--- DATA FOR REVIEW ---

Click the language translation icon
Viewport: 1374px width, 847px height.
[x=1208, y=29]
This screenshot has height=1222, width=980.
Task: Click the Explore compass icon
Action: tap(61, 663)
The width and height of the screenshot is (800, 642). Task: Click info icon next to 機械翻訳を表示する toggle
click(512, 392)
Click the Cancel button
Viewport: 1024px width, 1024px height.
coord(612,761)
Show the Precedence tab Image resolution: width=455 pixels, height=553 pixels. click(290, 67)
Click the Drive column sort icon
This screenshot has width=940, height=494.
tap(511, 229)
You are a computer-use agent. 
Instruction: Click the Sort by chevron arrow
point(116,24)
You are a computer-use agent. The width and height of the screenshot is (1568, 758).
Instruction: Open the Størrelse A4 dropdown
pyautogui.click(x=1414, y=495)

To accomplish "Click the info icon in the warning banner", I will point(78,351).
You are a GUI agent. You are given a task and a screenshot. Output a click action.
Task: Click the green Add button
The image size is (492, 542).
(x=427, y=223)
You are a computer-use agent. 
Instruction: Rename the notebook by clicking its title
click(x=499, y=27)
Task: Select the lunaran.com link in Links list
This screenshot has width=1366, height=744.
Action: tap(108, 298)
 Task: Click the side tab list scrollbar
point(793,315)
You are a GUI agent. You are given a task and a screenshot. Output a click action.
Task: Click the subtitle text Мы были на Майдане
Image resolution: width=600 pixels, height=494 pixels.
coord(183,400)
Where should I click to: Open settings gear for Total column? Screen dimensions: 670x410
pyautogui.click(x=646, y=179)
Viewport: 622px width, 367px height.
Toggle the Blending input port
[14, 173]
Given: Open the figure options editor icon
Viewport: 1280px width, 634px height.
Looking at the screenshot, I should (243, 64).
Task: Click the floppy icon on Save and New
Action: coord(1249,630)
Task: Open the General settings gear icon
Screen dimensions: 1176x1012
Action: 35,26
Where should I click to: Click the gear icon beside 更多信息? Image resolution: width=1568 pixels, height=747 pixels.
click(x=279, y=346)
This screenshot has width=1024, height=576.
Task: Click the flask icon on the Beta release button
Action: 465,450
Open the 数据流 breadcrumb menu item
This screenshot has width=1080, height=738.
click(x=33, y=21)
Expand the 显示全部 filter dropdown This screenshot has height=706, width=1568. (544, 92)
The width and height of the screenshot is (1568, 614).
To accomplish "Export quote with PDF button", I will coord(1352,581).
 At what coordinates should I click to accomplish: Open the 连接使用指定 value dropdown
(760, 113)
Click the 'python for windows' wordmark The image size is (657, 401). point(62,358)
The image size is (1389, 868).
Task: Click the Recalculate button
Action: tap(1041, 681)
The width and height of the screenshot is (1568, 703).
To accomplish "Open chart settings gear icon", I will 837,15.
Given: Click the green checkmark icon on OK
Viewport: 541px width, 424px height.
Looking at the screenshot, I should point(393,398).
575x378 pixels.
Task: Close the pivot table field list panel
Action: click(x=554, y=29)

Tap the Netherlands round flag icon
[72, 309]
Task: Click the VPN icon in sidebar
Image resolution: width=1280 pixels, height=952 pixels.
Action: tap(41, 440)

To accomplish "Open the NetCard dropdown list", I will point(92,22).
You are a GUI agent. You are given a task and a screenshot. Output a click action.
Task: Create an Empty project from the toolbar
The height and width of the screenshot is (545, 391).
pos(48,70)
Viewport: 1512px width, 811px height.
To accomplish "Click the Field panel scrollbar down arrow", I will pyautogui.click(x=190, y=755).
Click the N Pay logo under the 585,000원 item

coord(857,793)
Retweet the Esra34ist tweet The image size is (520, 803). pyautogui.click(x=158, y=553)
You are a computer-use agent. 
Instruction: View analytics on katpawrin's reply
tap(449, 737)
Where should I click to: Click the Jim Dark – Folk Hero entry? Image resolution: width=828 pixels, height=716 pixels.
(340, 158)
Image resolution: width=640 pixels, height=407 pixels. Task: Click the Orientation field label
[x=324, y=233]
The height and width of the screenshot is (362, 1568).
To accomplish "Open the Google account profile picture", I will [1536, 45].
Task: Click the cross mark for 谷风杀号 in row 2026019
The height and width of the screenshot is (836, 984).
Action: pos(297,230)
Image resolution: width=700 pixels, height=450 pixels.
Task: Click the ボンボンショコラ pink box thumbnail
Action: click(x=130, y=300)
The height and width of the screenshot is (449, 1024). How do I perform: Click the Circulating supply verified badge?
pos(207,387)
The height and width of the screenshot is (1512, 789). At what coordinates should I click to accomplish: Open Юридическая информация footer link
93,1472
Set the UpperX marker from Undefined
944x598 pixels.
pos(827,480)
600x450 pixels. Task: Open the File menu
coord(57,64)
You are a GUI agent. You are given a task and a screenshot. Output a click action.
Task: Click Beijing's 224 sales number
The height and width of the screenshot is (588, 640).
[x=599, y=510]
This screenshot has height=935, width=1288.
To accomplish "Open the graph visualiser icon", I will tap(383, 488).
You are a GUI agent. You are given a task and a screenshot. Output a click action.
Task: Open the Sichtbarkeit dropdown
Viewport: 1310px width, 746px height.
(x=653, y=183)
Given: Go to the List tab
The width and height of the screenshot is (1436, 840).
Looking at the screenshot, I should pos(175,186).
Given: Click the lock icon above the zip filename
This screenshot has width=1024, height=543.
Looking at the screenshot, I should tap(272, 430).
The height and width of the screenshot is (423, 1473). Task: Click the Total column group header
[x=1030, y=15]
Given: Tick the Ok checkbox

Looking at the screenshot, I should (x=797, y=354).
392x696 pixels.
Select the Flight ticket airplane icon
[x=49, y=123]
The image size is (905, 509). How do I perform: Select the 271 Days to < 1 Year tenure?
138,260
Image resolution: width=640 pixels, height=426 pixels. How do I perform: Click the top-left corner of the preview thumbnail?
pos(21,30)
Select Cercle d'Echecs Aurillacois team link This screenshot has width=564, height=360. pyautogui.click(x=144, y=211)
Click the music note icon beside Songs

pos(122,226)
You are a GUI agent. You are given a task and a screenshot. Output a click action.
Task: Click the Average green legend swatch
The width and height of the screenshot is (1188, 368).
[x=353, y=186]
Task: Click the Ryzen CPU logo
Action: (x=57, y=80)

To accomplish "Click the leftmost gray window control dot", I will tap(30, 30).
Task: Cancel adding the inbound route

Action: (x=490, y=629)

---

TASK DIRECTIONS — Only the lines containing the string "from" are needed; pull them out of the records.

EXERCISE OUTPUT —
Task: Create an Empty project from the toolbar
Set the UpperX marker from Undefined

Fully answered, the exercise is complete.